The story of the house is the story of one of the world’s most beloved sitcoms. It is also the story of one of TV’s greatest illusions: the house itself was only ever used to shoot the exterior. Everything else – the den, the teeter-totter and that orange formica kitchen – only ever existed as a set at Paramount Studios. And in our imaginations.
That changed in 2019, when the actors who played the six Brady kids reunited to renovate the interior, and restore it to a near-perfect replica of the show’s lovingly remembered sets. The resulting transformation turned the Brady house into a real-life architectural and cultural icon.
“People have a very emotional reaction to walking into this house because it’s their childhood,” vintage LA historian Alison Martino said, as she led me on one of the first tours of the house since it was closed to the public in 2019. “Seeing a show that they’ve loved their whole lives and then being able to walk into it is like a dream.”
That’s precisely how it feels. The recreation is breathtaking, down to every ordinary detail: Jan’s locket in the girl’s bedroom, Mike’s plans for Beebe Gallini’s powder puff-shaped cosmetics factory in the den, and all the letters to the Dear Libby column, all of which featured in memorable episodes.
“It is a living museum,” Martino, the daughter of legendary singer Al Martino, said. “But there’s no velvet rope, so you can get up close to everything. Every little detail is exactly like it was on the show, exactly like it was on the set. It is like walking back into 1969.”

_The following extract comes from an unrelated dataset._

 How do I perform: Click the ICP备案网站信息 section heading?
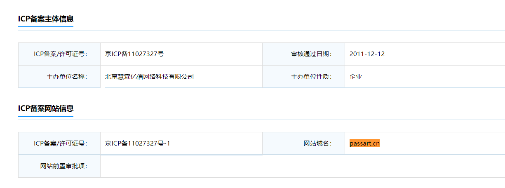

Walking up the stairs to the boys’ and girls’ bedrooms, with their connecting bathroom, is terrifyingly familiar. Mike’s den, off the living room, is as pristine as it was when the show’s last episode aired, in March 1974. And the kitchen is a sight to behold: orange formica benchtops, avocado-green cupboards, the double oven and the brick indoor barbecue. The only thing missing? Beloved family housekeeper, Alice.
The real house is smaller in scale than the original sets, so the new staircase is shorter than the original, and a few rooms are in different positions. But ascending those stairs, it’s hard not to imagine you’re back in the late 1960s and early 1970s. I would have launched into a verse or two of Sunshine Day, but good sense prevailed on the day.
Back in 1999, the actors who played Greg, Marcia, Peter, Jan, Bobby and Cindy – Barry Williams, Maureen McCormick, Christopher Knight, Eve Plumb, Mike Lookinland and Susan Olsen – were recruited by the HGTV channel for A Very Brady Renovation, in which they rolled up their sleeves and restored their fictional former home’s interior.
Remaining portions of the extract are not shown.